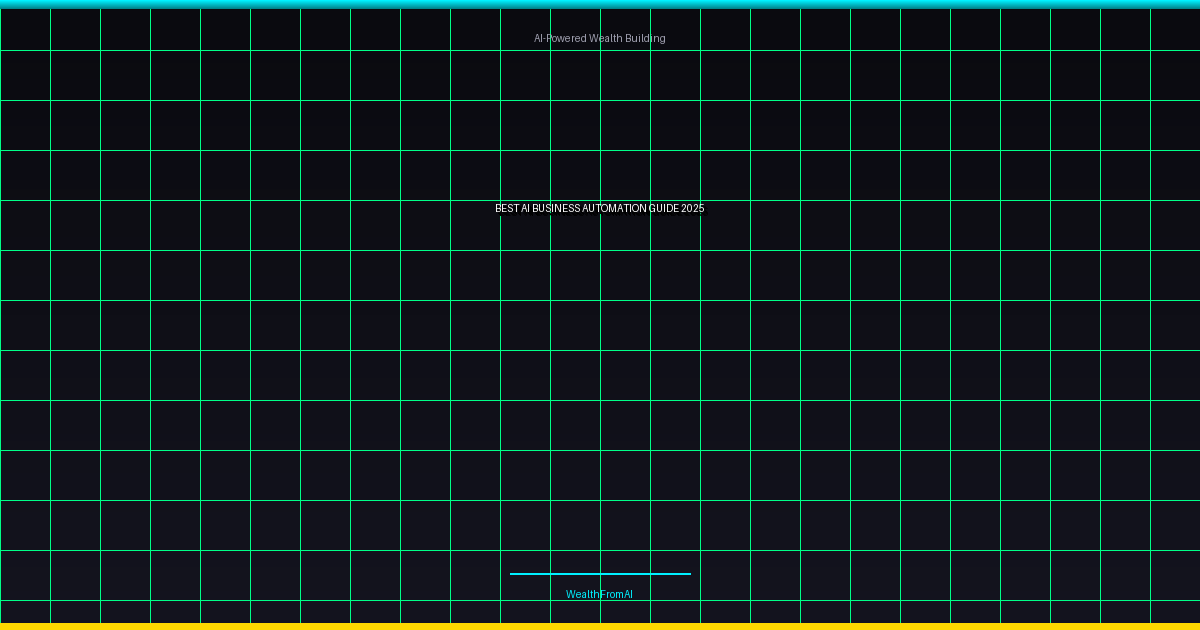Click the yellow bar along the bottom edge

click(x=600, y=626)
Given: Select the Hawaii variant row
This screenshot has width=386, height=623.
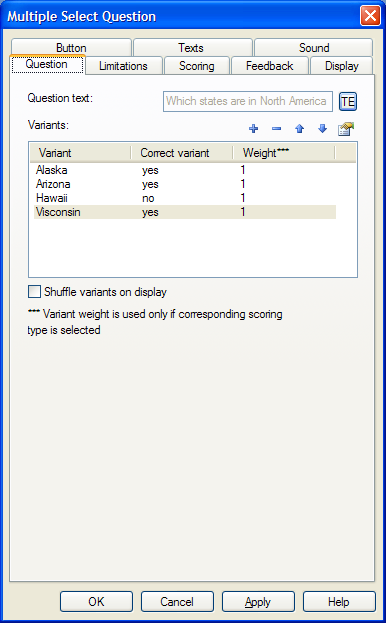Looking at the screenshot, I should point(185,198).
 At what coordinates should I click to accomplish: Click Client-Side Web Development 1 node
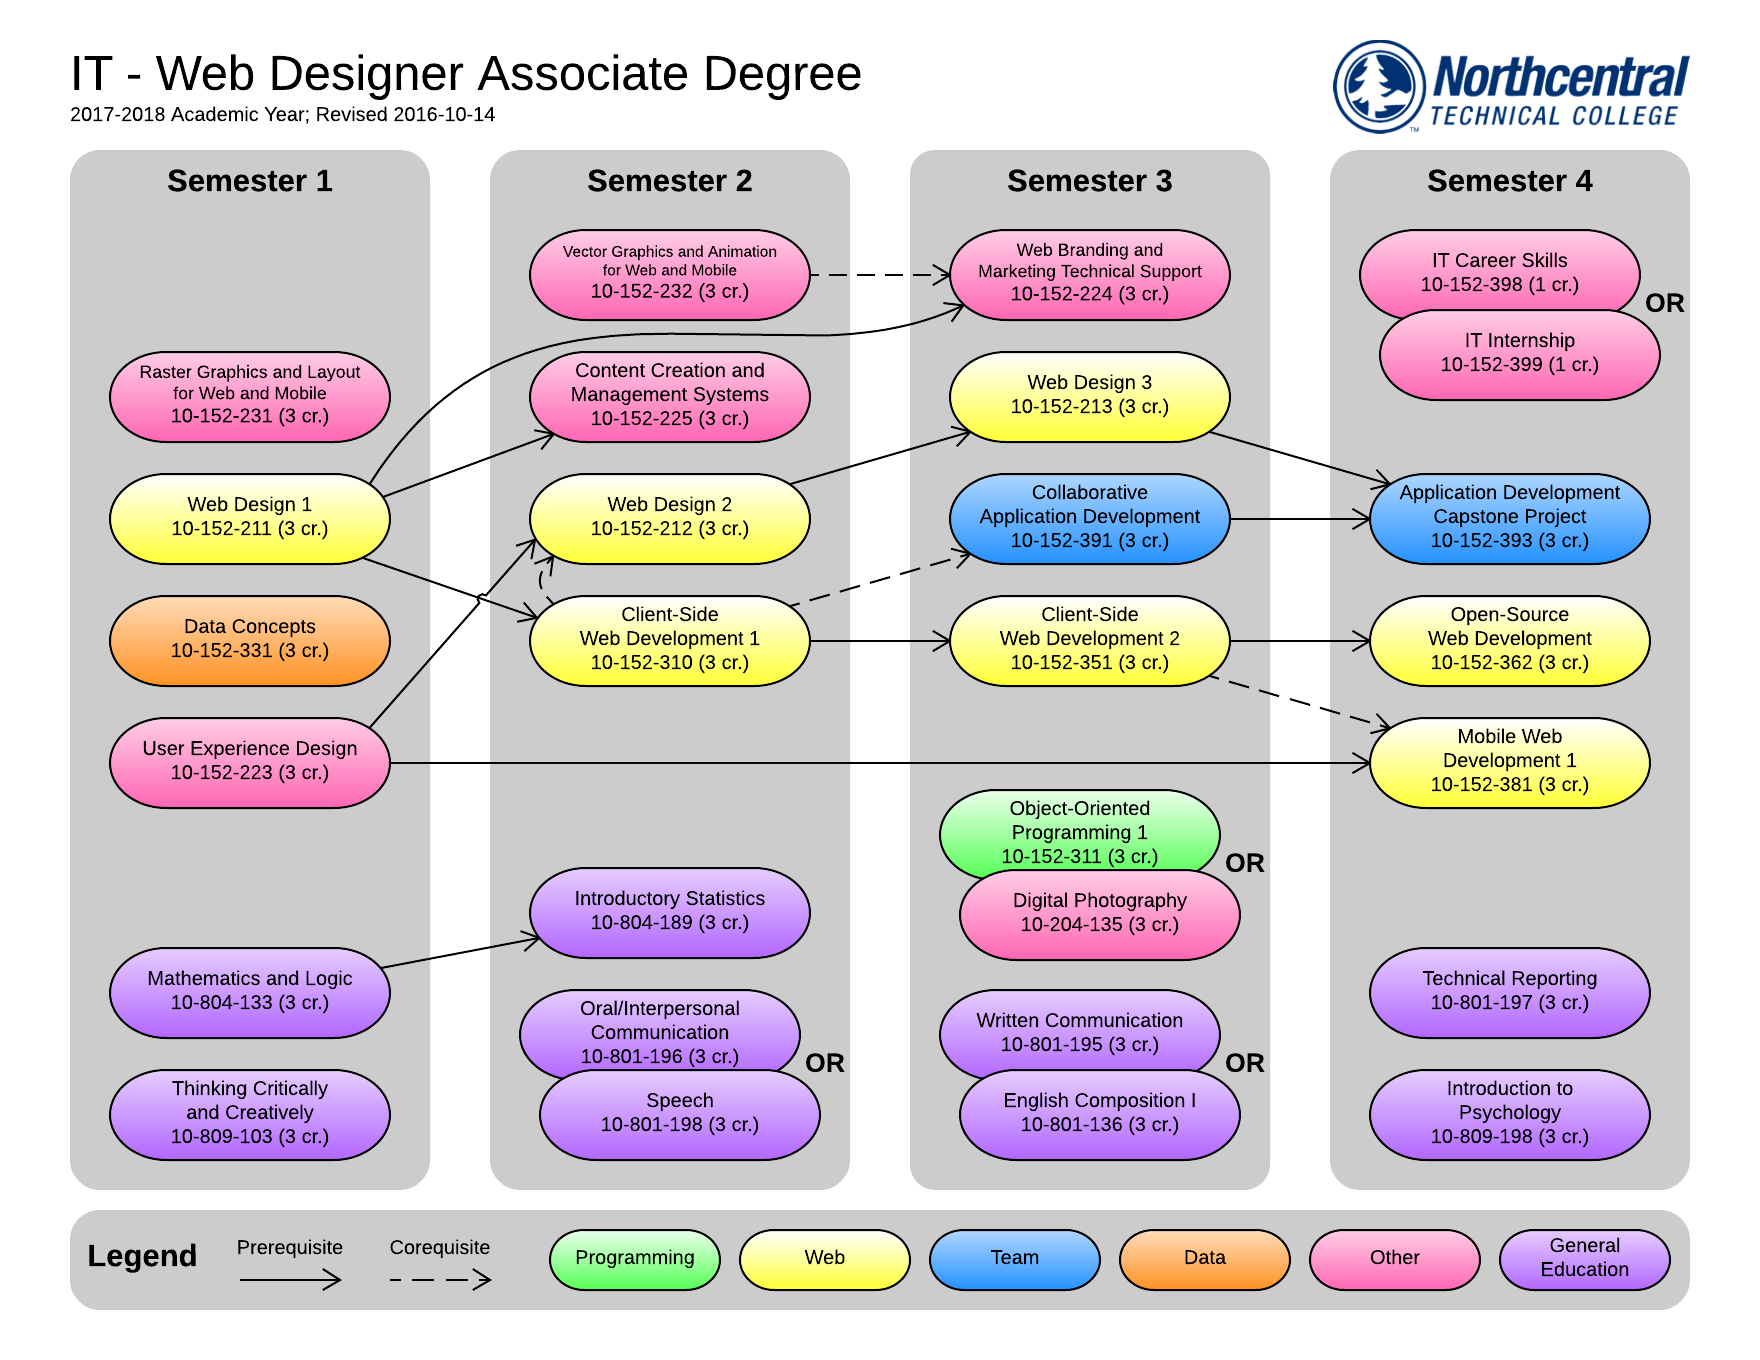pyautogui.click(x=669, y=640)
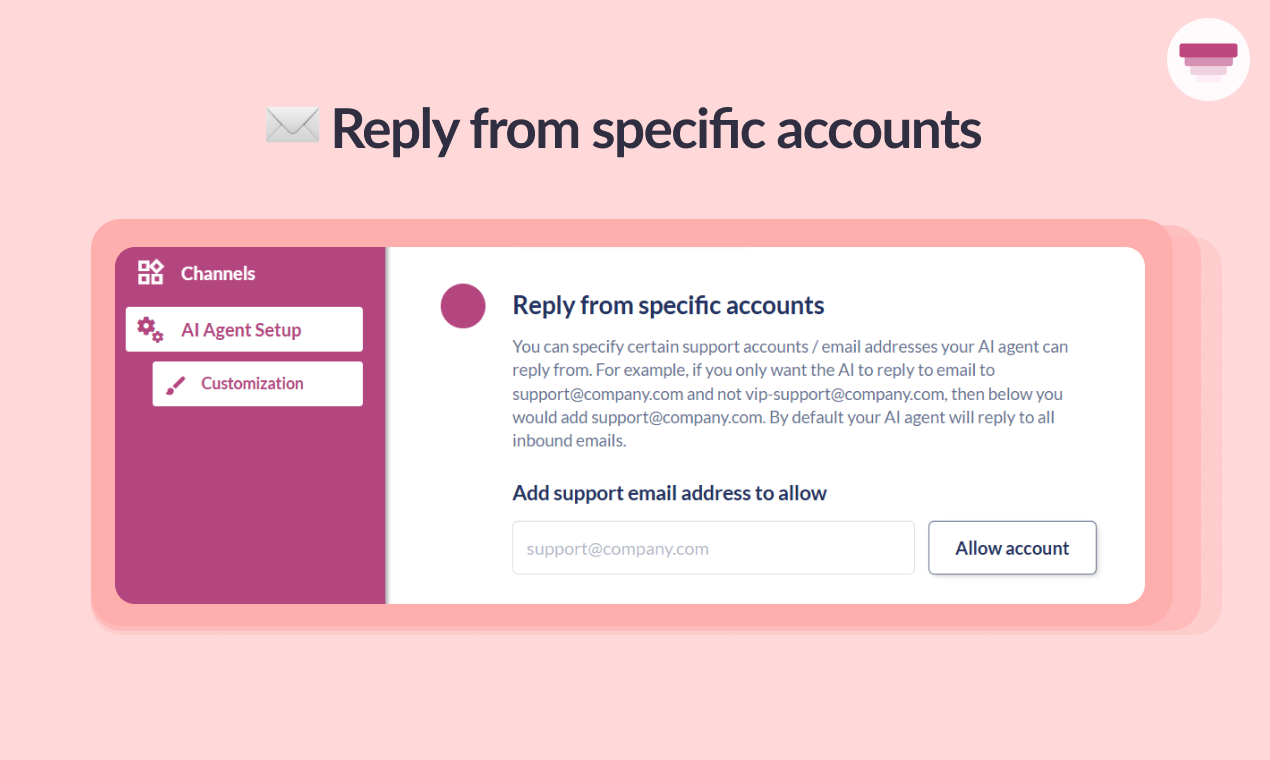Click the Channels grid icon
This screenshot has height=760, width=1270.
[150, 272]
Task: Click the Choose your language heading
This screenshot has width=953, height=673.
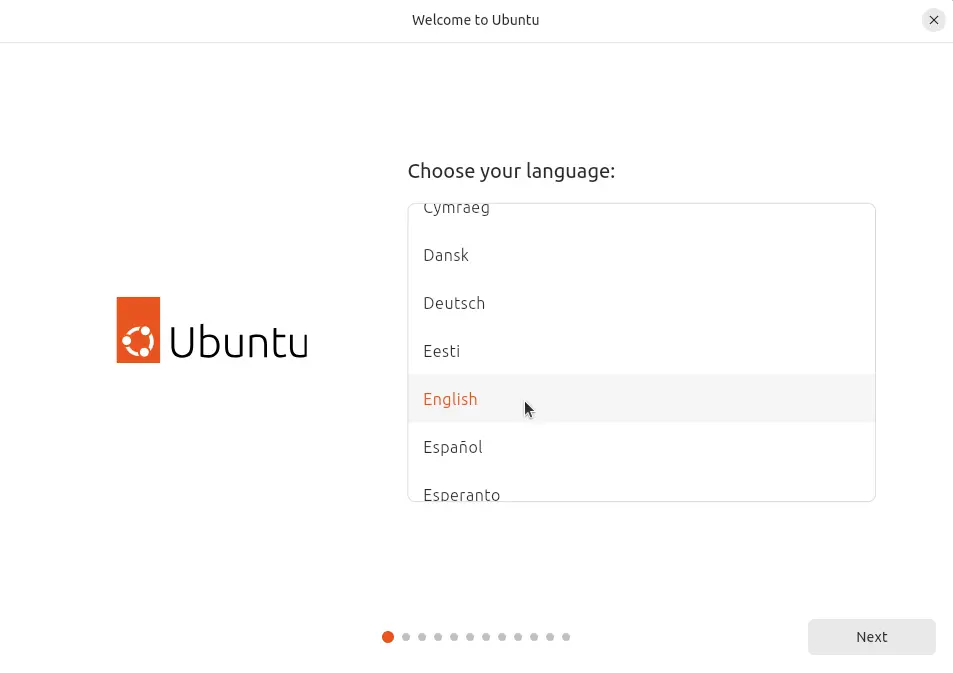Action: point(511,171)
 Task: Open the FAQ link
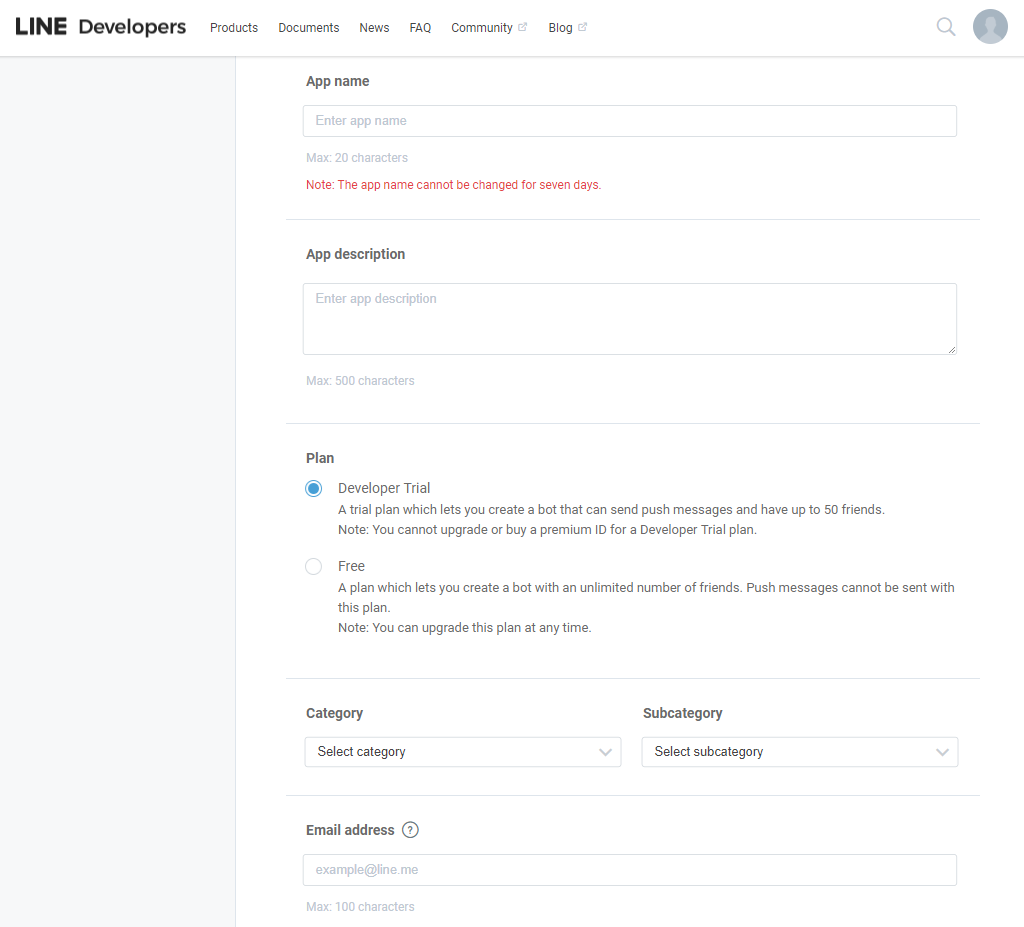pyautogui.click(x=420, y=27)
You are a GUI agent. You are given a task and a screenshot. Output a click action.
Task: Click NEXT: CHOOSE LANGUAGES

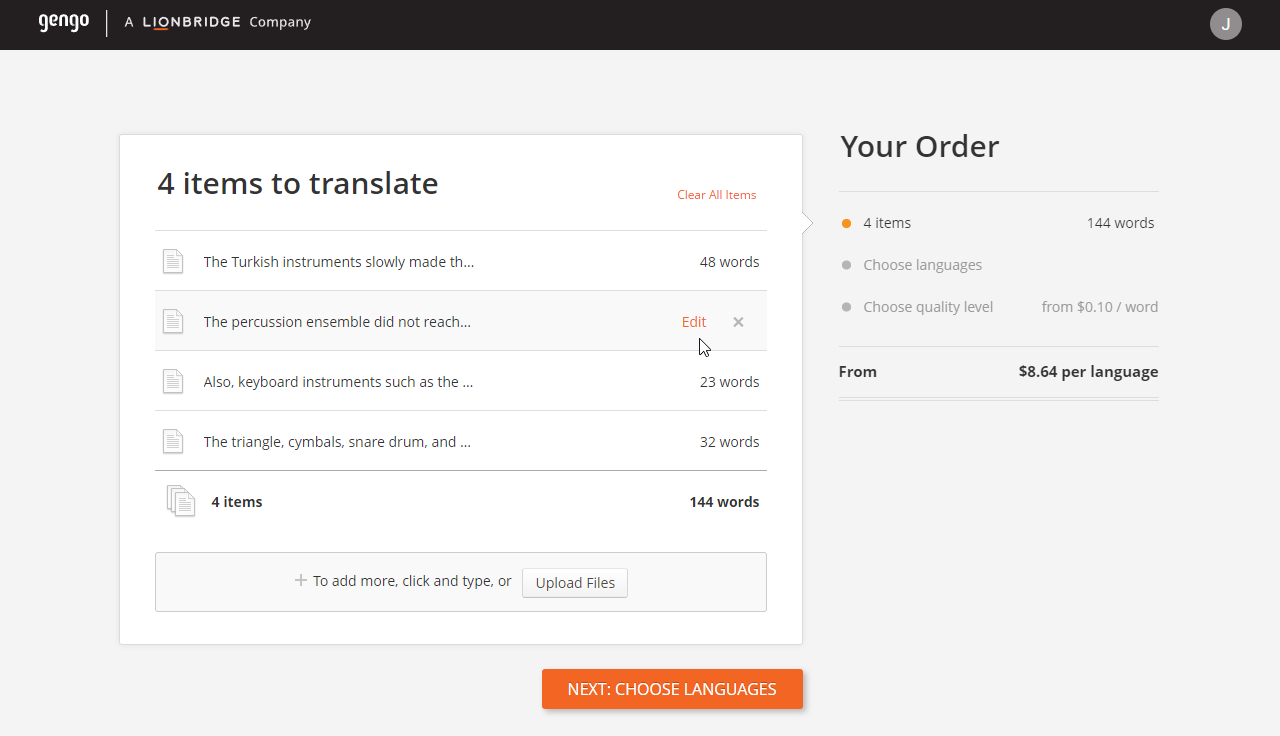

Task requirements
Transcribe exactly, and only, the lines from the one containing "Given: Select the Hawaii variant row" through the last line of the records above, both included; leave out the pictures.

Response to the task
Given: Select the Hawaii variant row
This screenshot has width=386, height=623.
Looking at the screenshot, I should point(185,198).
 At what coordinates should I click to accomplish: Click Client-Side Web Development 1 node
pyautogui.click(x=669, y=640)
Click the Channels grid icon
This screenshot has height=760, width=1270.
[150, 272]
Task: Click the Choose your language heading
This screenshot has width=953, height=673.
Action: point(511,171)
 Task: Open the FAQ link
pyautogui.click(x=420, y=27)
You are a GUI agent. You are given a task and a screenshot. Output a click action.
Task: Click NEXT: CHOOSE LANGUAGES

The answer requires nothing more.